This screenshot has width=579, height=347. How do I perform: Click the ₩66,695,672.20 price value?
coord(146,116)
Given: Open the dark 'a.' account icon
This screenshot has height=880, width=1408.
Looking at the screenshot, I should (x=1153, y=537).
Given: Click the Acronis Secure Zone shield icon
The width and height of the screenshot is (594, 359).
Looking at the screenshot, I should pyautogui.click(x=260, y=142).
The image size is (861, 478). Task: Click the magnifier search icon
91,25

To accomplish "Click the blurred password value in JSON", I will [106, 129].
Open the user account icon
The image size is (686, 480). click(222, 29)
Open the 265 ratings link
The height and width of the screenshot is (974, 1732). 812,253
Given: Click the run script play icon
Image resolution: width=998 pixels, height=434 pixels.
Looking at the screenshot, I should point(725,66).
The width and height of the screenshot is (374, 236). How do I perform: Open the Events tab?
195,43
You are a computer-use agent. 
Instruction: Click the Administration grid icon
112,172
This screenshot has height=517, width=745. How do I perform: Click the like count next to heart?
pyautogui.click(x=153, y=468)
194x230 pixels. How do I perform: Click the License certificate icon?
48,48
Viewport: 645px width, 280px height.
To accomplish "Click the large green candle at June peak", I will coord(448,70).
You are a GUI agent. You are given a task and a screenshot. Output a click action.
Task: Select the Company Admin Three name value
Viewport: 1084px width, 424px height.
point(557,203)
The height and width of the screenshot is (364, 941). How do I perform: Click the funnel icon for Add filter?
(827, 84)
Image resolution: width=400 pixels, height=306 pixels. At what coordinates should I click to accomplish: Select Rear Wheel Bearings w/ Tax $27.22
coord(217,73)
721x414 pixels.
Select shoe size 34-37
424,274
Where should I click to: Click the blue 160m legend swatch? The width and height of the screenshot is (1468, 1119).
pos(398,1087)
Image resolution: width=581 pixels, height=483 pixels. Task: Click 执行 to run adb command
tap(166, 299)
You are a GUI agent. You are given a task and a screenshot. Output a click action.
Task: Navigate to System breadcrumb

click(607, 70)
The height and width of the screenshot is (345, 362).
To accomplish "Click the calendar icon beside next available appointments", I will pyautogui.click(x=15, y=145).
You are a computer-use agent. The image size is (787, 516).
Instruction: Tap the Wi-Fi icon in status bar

▶ [WHAT THE EXERCISE ASKS]:
Reproduce all the items above, swapping each occurrence of "icon" for "symbol" and leaving everything else unchanged.

▶ [WRITTEN ANSWER]:
This screenshot has width=579, height=347. How do I perform: Click the ₩66,695,672.20 price value?
coord(146,116)
Given: Open the dark 'a.' account symbol
This screenshot has height=880, width=1408.
Looking at the screenshot, I should (x=1153, y=537).
Given: Click the Acronis Secure Zone shield symbol
The width and height of the screenshot is (594, 359).
Looking at the screenshot, I should pyautogui.click(x=260, y=142).
The image size is (861, 478). Task: Click the magnifier search symbol
91,25

To accomplish "Click the blurred password value in JSON", I will [106, 129].
Open the user account symbol
The image size is (686, 480). click(222, 29)
Open the 265 ratings link
The height and width of the screenshot is (974, 1732). 812,253
Given: Click the run script play symbol
Image resolution: width=998 pixels, height=434 pixels.
Looking at the screenshot, I should point(725,66).
The width and height of the screenshot is (374, 236). How do I perform: Open the Events tab?
195,43
You are a computer-use agent. 
Instruction: Click the Administration grid symbol
112,172
This screenshot has height=517, width=745. How do I perform: Click the like count next to heart?
pyautogui.click(x=153, y=468)
194x230 pixels. How do I perform: Click the License certificate symbol?
48,48
Viewport: 645px width, 280px height.
To accomplish "Click the large green candle at June peak", I will coord(448,70).
You are a GUI agent. You are given a task and a screenshot. Output a click action.
Task: Select the Company Admin Three name value
Viewport: 1084px width, 424px height.
point(557,203)
The height and width of the screenshot is (364, 941). How do I perform: Click the funnel symbol for Add filter?
(827, 84)
Image resolution: width=400 pixels, height=306 pixels. At what coordinates should I click to accomplish: Select Rear Wheel Bearings w/ Tax $27.22
coord(217,73)
721x414 pixels.
Select shoe size 34-37
424,274
Where should I click to: Click the blue 160m legend swatch? The width and height of the screenshot is (1468, 1119).
pos(398,1087)
Image resolution: width=581 pixels, height=483 pixels. Task: Click 执行 to run adb command
tap(166, 299)
You are a GUI agent. You are given a task and a screenshot. Output a click action.
Task: Navigate to System breadcrumb

click(607, 70)
The height and width of the screenshot is (345, 362).
To accomplish "Click the calendar symbol beside next available appointments", I will pyautogui.click(x=15, y=145).
You are a computer-use agent. The image size is (787, 516).
Instruction: Tap the Wi-Fi symbol in status bar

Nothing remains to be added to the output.